(Stored records)
#####
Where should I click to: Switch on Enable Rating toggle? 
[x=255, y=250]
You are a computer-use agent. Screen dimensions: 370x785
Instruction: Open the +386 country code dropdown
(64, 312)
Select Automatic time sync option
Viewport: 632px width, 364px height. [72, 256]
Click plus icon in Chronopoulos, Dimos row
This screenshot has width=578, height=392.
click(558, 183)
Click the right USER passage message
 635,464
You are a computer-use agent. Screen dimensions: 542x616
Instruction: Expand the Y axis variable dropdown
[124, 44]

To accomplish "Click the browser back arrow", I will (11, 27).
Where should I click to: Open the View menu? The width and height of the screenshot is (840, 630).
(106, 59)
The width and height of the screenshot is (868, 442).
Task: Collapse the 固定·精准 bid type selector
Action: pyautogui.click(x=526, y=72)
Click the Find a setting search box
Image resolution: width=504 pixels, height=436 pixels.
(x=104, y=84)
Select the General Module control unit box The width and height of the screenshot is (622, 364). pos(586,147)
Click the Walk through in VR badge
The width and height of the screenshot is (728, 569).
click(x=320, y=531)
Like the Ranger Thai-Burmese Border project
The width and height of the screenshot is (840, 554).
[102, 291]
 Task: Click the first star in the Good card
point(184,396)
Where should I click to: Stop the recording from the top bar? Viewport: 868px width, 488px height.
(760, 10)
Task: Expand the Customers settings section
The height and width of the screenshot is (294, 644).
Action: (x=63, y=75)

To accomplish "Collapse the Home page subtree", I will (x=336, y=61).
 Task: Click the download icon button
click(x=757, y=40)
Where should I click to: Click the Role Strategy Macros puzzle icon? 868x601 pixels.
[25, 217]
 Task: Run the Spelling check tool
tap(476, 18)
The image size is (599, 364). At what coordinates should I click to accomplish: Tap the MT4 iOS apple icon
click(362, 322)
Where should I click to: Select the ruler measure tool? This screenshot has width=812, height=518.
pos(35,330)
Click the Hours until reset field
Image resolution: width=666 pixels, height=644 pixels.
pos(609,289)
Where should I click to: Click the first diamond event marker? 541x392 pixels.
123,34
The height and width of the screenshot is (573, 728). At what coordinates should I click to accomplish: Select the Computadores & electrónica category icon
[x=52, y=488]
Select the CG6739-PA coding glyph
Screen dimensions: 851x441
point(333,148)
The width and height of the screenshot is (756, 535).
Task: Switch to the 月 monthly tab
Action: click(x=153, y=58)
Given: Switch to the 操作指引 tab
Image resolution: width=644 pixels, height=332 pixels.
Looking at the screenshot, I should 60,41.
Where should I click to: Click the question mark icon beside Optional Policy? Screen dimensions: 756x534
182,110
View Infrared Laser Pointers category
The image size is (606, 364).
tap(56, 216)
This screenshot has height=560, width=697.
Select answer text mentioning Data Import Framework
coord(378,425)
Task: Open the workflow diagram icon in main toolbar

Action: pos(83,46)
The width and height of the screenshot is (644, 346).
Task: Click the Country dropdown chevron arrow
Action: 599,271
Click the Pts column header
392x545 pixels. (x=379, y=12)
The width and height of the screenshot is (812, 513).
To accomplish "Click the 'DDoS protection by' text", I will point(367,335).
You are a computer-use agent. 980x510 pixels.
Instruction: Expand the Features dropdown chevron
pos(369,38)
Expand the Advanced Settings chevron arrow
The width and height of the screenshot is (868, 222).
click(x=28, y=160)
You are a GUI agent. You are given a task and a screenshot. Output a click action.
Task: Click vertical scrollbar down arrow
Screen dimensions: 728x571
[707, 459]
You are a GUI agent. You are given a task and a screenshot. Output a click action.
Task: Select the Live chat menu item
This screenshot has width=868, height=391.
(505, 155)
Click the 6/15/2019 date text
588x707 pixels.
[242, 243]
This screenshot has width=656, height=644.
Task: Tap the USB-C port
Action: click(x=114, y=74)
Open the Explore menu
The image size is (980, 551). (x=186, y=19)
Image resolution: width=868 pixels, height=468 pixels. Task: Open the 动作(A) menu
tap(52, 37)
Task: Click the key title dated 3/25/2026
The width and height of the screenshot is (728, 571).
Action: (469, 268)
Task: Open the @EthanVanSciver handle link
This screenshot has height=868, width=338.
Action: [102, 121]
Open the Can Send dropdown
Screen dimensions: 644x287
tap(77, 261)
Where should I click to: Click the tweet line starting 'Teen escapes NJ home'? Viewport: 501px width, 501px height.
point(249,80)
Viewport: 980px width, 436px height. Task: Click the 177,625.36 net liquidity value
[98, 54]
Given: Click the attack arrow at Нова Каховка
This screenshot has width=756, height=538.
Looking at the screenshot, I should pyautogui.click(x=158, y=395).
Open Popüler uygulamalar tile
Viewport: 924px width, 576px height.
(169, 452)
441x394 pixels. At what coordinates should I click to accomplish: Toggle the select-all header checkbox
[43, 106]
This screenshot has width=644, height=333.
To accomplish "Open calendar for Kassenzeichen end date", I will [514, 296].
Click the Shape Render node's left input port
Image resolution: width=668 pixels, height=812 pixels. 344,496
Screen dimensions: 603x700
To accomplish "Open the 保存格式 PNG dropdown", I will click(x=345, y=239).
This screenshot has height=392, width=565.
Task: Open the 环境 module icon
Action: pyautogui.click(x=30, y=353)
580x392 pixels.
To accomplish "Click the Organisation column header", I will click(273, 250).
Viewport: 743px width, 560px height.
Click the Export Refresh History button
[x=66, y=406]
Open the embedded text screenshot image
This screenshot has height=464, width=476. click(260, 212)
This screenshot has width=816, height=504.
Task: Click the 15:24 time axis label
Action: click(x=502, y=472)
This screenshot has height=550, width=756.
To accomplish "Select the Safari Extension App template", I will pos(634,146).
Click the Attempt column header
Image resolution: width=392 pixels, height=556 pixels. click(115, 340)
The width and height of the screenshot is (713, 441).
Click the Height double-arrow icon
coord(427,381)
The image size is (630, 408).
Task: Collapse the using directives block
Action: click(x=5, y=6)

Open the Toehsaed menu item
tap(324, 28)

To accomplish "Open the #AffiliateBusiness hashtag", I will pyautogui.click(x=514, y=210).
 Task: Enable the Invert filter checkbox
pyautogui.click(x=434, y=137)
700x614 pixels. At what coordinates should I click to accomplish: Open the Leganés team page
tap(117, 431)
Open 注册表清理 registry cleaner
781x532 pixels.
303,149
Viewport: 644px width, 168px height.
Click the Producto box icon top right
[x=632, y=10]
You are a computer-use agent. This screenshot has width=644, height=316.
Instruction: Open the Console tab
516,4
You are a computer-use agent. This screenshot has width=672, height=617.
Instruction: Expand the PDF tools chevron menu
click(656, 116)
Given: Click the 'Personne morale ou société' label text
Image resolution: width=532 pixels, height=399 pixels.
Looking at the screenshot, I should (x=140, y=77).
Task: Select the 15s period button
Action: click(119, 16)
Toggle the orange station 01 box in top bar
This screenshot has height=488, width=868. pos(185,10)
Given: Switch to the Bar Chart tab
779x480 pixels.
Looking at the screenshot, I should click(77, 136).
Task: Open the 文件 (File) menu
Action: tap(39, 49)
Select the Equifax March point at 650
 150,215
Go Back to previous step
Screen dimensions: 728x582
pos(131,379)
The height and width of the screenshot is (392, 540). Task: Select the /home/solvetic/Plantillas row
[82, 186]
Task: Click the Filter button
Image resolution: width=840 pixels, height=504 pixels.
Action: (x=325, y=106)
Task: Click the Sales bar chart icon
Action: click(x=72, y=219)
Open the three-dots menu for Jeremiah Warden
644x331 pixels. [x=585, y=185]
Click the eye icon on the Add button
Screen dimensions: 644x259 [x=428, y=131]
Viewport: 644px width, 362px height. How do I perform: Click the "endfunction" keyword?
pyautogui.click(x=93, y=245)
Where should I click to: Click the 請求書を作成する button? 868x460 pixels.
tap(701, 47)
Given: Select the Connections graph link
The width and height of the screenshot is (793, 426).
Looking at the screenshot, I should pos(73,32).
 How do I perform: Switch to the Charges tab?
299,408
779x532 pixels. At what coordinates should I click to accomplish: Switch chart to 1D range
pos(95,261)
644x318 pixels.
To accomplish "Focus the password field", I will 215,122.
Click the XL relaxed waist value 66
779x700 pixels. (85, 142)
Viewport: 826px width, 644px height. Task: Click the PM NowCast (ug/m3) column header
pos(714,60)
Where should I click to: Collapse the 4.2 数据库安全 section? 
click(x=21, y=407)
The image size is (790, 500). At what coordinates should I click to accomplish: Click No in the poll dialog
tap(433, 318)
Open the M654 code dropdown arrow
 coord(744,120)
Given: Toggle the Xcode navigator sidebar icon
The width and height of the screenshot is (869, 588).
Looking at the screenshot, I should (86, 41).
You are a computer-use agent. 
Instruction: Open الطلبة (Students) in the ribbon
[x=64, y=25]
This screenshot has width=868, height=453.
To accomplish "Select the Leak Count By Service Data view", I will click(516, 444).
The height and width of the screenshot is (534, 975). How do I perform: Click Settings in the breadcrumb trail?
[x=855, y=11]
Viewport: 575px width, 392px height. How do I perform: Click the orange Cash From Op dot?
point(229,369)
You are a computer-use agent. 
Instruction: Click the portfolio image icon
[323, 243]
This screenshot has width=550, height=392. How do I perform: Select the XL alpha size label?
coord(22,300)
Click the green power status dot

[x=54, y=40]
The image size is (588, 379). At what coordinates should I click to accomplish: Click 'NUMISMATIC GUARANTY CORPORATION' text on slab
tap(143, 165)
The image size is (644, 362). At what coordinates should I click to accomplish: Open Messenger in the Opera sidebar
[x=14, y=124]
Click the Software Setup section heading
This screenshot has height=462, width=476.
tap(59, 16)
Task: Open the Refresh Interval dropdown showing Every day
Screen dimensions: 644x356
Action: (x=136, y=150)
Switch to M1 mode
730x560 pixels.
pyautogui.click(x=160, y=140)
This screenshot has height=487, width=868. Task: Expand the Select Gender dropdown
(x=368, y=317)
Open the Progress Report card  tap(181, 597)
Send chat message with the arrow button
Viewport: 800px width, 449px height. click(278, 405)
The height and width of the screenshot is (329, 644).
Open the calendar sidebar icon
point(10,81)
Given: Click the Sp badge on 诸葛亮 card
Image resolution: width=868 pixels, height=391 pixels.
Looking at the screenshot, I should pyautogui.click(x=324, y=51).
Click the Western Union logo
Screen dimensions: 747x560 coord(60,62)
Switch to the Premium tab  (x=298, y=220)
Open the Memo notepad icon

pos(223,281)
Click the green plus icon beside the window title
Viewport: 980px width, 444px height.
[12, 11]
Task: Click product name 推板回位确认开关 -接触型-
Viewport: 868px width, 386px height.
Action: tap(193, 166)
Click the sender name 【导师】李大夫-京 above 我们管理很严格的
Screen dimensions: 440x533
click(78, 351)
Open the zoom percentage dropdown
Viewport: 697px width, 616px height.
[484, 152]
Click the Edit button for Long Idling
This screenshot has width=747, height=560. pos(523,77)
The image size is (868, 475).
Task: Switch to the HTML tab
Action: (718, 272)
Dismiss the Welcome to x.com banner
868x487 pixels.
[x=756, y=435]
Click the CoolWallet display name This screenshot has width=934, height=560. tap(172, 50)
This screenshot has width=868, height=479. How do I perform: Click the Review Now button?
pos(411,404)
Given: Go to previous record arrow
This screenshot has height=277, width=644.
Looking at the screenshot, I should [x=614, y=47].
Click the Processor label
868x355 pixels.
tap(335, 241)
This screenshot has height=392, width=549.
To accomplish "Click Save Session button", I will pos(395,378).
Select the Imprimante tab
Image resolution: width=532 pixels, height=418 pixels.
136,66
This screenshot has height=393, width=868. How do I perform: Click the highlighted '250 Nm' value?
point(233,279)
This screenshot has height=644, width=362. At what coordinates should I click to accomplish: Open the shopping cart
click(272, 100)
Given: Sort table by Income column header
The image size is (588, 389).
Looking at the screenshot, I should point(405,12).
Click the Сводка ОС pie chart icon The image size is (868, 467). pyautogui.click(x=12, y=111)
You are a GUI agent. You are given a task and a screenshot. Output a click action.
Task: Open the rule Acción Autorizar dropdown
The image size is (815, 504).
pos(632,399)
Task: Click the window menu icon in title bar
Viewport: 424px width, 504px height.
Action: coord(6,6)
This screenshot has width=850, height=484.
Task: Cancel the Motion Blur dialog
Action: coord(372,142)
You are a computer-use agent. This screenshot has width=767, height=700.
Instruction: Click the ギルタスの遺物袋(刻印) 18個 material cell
#####
**Work to complete:**
Begin with the line above that has "Image resolution: width=666" and continue through the line that has "Given: Switch to the 操作指引 tab", setting each one down exactly. Stop there.

**Answer box:**
Image resolution: width=666 pixels, height=644 pixels.
pos(609,289)
Where should I click to: Click the first diamond event marker? 541x392 pixels.
123,34
The height and width of the screenshot is (573, 728). At what coordinates should I click to accomplish: Select the Computadores & electrónica category icon
[x=52, y=488]
Select the CG6739-PA coding glyph
Screen dimensions: 851x441
point(333,148)
The width and height of the screenshot is (756, 535).
Task: Switch to the 月 monthly tab
Action: click(x=153, y=58)
Given: Switch to the 操作指引 tab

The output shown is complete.